An exact repeat is needed of the lines from the one with "The height and" through the last line of the data below. Please omit the pictures.
•••
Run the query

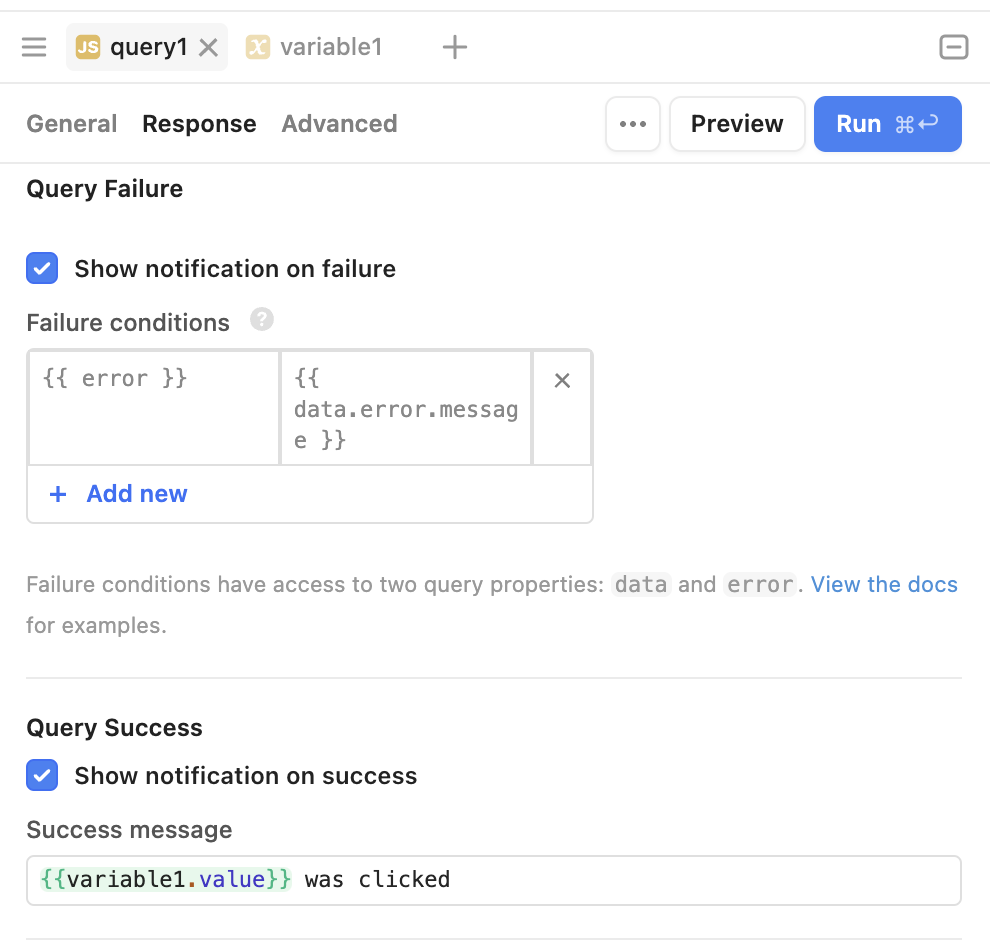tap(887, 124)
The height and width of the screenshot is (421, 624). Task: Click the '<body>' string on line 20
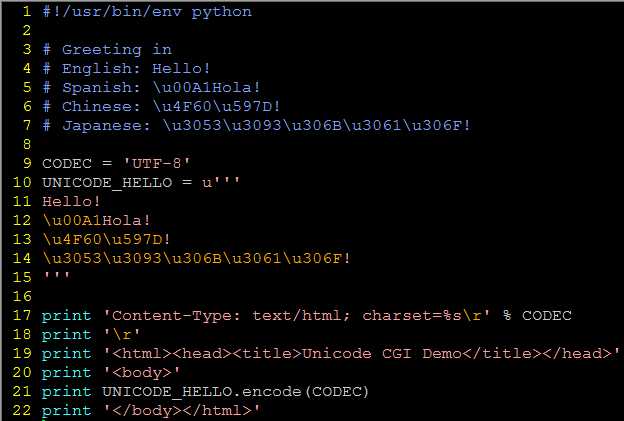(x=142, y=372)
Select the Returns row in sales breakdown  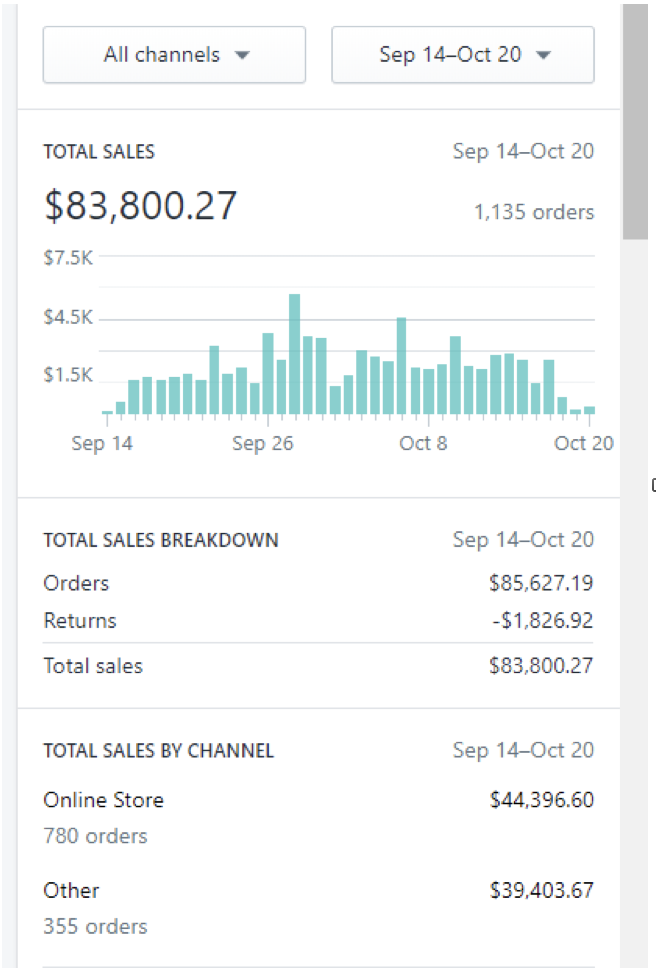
•••
The answer
The height and width of the screenshot is (421, 624). Task: Click the '<body>' string on line 20
(x=142, y=372)
Select the Returns row in sales breakdown  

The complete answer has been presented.